┌─ EXTRACTED MATERIAL

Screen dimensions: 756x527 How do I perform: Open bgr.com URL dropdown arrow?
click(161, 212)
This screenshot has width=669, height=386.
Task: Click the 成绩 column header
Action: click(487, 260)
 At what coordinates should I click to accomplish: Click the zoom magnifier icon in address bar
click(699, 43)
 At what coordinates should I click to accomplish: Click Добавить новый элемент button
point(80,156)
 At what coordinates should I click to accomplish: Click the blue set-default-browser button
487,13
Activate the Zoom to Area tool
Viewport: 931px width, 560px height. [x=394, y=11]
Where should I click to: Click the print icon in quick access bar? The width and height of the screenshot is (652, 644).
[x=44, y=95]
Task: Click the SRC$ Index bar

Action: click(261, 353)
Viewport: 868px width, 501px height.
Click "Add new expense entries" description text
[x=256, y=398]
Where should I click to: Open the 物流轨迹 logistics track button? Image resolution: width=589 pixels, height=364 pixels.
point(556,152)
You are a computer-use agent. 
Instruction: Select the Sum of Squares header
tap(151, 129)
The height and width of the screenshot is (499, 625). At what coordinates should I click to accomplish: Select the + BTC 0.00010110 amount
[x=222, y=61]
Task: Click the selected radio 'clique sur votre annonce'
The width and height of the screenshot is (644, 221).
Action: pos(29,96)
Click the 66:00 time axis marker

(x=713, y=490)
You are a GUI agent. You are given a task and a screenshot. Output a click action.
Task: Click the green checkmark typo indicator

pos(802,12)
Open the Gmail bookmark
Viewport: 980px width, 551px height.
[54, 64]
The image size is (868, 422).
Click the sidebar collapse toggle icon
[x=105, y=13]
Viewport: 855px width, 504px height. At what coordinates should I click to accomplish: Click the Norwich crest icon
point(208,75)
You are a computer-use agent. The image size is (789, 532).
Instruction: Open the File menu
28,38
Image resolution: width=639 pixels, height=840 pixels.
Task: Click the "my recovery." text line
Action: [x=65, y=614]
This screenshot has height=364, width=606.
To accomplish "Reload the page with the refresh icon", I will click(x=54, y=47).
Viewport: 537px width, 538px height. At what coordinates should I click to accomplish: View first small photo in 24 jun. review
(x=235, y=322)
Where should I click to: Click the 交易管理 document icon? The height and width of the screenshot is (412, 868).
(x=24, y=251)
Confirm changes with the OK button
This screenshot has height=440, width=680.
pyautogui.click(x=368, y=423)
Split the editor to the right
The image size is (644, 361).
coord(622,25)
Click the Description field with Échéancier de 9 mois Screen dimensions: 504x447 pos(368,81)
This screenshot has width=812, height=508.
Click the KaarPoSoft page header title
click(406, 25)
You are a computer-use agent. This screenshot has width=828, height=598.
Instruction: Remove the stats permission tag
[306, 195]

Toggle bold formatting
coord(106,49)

└─

= EXERCISE DESCRIPTION =
Word for word, give back all the lines above.

= REPLY TO THE EXERCISE =
Screen dimensions: 756x527 How do I perform: Open bgr.com URL dropdown arrow?
click(161, 212)
This screenshot has width=669, height=386.
Task: Click the 成绩 column header
Action: click(487, 260)
 At what coordinates should I click to accomplish: Click the zoom magnifier icon in address bar
click(699, 43)
 At what coordinates should I click to accomplish: Click Добавить новый элемент button
point(80,156)
 At what coordinates should I click to accomplish: Click the blue set-default-browser button
487,13
Activate the Zoom to Area tool
Viewport: 931px width, 560px height. [x=394, y=11]
Where should I click to: Click the print icon in quick access bar? The width and height of the screenshot is (652, 644).
[x=44, y=95]
Task: Click the SRC$ Index bar

Action: click(261, 353)
Viewport: 868px width, 501px height.
Click "Add new expense entries" description text
[x=256, y=398]
Where should I click to: Open the 物流轨迹 logistics track button? Image resolution: width=589 pixels, height=364 pixels.
point(556,152)
You are a computer-use agent. 
Instruction: Select the Sum of Squares header
tap(151, 129)
The height and width of the screenshot is (499, 625). At what coordinates should I click to accomplish: Select the + BTC 0.00010110 amount
[x=222, y=61]
Task: Click the selected radio 'clique sur votre annonce'
The width and height of the screenshot is (644, 221).
Action: pos(29,96)
Click the 66:00 time axis marker

(x=713, y=490)
You are a GUI agent. You are given a task and a screenshot. Output a click action.
Task: Click the green checkmark typo indicator

pos(802,12)
Open the Gmail bookmark
Viewport: 980px width, 551px height.
[54, 64]
The image size is (868, 422).
Click the sidebar collapse toggle icon
[x=105, y=13]
Viewport: 855px width, 504px height. At what coordinates should I click to accomplish: Click the Norwich crest icon
point(208,75)
You are a computer-use agent. The image size is (789, 532).
Instruction: Open the File menu
28,38
Image resolution: width=639 pixels, height=840 pixels.
Task: Click the "my recovery." text line
Action: [x=65, y=614]
This screenshot has height=364, width=606.
To accomplish "Reload the page with the refresh icon", I will click(x=54, y=47).
Viewport: 537px width, 538px height. At what coordinates should I click to accomplish: View first small photo in 24 jun. review
(x=235, y=322)
Where should I click to: Click the 交易管理 document icon? The height and width of the screenshot is (412, 868).
(x=24, y=251)
Confirm changes with the OK button
This screenshot has height=440, width=680.
pyautogui.click(x=368, y=423)
Split the editor to the right
The image size is (644, 361).
coord(622,25)
Click the Description field with Échéancier de 9 mois Screen dimensions: 504x447 pos(368,81)
This screenshot has width=812, height=508.
Click the KaarPoSoft page header title
click(406, 25)
You are a computer-use agent. This screenshot has width=828, height=598.
Instruction: Remove the stats permission tag
[306, 195]

Toggle bold formatting
coord(106,49)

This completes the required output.